Мурене все это не нравилось, и его постоянно успокаивал молодой Клавдий, который руководил его предвыборной кампанией. Все дни суда он сидел рядом с новоизбранным консулом и развлекал его своими остроумными комментариями. Что же касалось его защитников, то вряд ли Мурена смог бы найти лучшую команду. Гортензий, который все еще не мог забыть своего позора во время суда над Рабирием, жаждал доказать, что он еще способен убедить в чем-то суд. Красс, надо признать, был не очень сильным адвокатом, но одно его присутствие на суде придавало защите дополнительный вес. Что касается Цицерона, то его держали в резерве для последнего дня суда, когда он должен был сделать заключение для жюри.

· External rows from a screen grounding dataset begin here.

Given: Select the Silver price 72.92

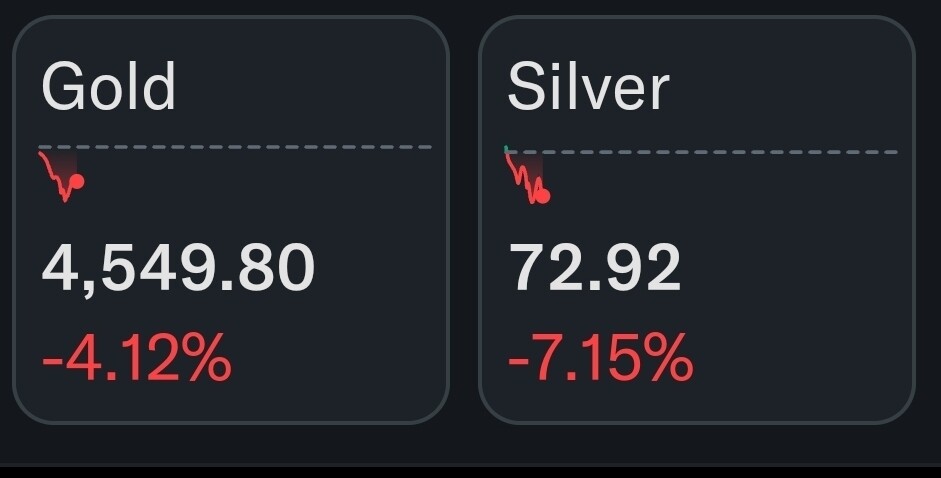Looking at the screenshot, I should point(594,268).

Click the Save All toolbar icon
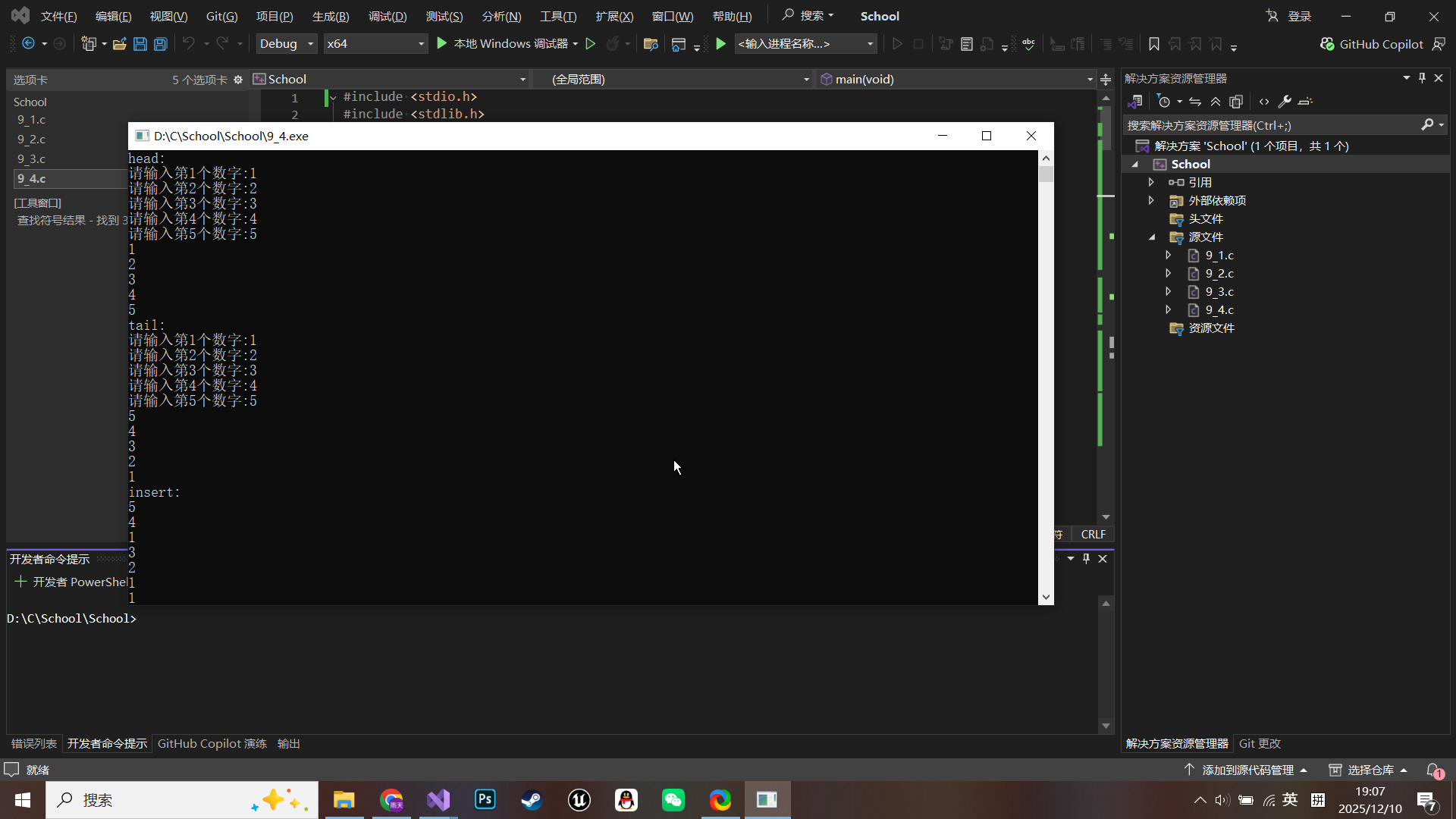pyautogui.click(x=161, y=44)
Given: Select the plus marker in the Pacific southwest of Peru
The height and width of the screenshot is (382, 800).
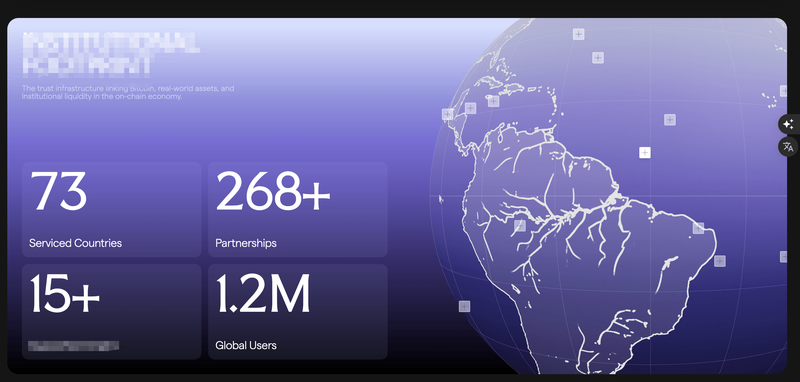Looking at the screenshot, I should click(464, 307).
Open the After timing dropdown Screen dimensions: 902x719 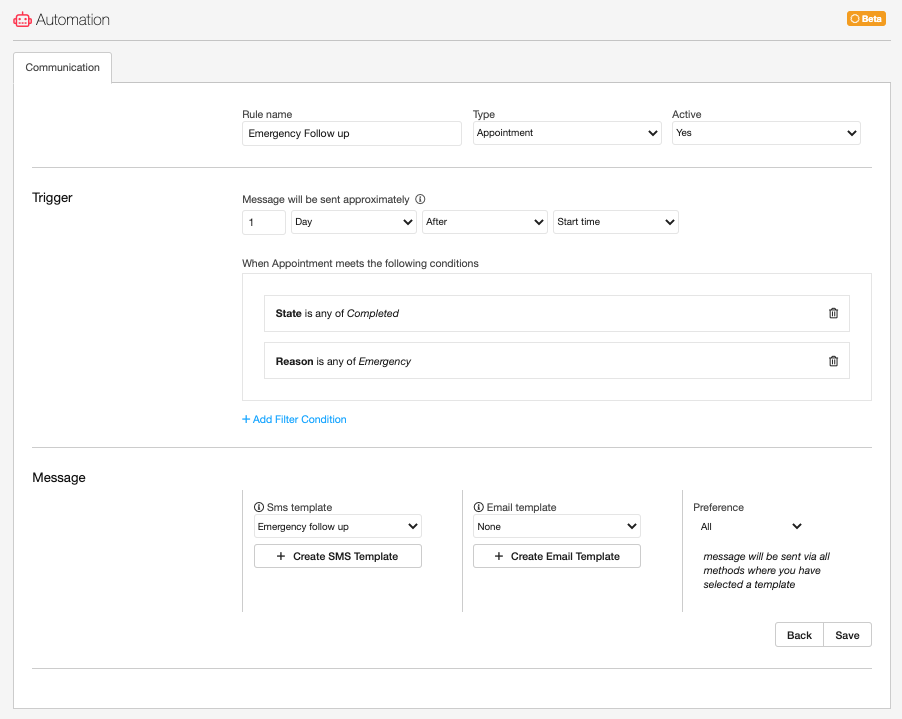click(x=485, y=222)
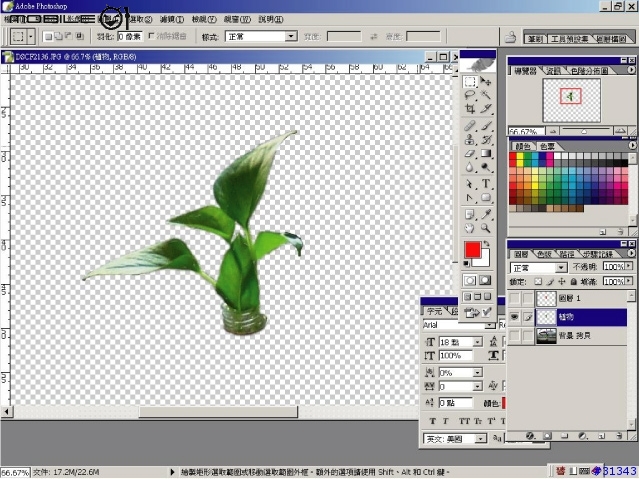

Во время слушаний хозяин сидел на рострах, читал или писал и только изредка поднимал голову и смотрел на выступающих, притворяясь пораженным или восхищенным тем, что слышал. Я располагался сразу за ним, подавая консулу документы и выслушивая его распоряжения. Почти ничего из того, что Цицерон делал на заседаниях суда, не имело к самому суду никакого отношения, потому что помимо того, что ему надо было каждый день присутствовать в суде, консул теперь один отвечал за весь Рим и с головой ушел в администрирование. Из всех частей Италии поступали доклады о волнениях: из каблука и подошвы, колена и бедра. Целер занимался арестами бунтовщиков в Пицениуме. Ходили даже слухи, что Катилина готов пойти на отчаянный шаг и начать вербовать в свою армию рабов в обмен на их освобождение; если это произойдет, то пожар бунтов вспыхнет по всей стране. Надо было срочно набирать новых солдат, и Цицерон убедил Гибриду стать во главе еще одной армии. Он сделал это, с одной стороны, чтобы продемонстрировать единство консулов, а с другой — чтобы убрать Гибриду подальше от города, так как все еще не был до конца уверен в лояльности своего коллеги, в том случае, если Сура и его приспешники начнут в городе беспорядки. Мне показалось сумасшествием отдать в руки человеку, которому не доверяешь, целую армию, но Цицерон отнюдь не был сумасшедшим. Помощником Гибриды он назначил сенатора с тридцатилетним военным стажем — Петрея — и вручил ему запечатанный конверт с инструкциями, который надо было вскрыть только тогда, когда армия соберется вступить в открытый бой с противником.

С приходом зимы Республика оказалась на грани коллапса. Во время народной ассамблеи Метелл Непот яростно набросился на Цицерона с критикой его консульства, обвиняя его во всех смертных грехах и преступлениях — диктаторстве, слабости, трусости, опрометчивости и соглашательстве.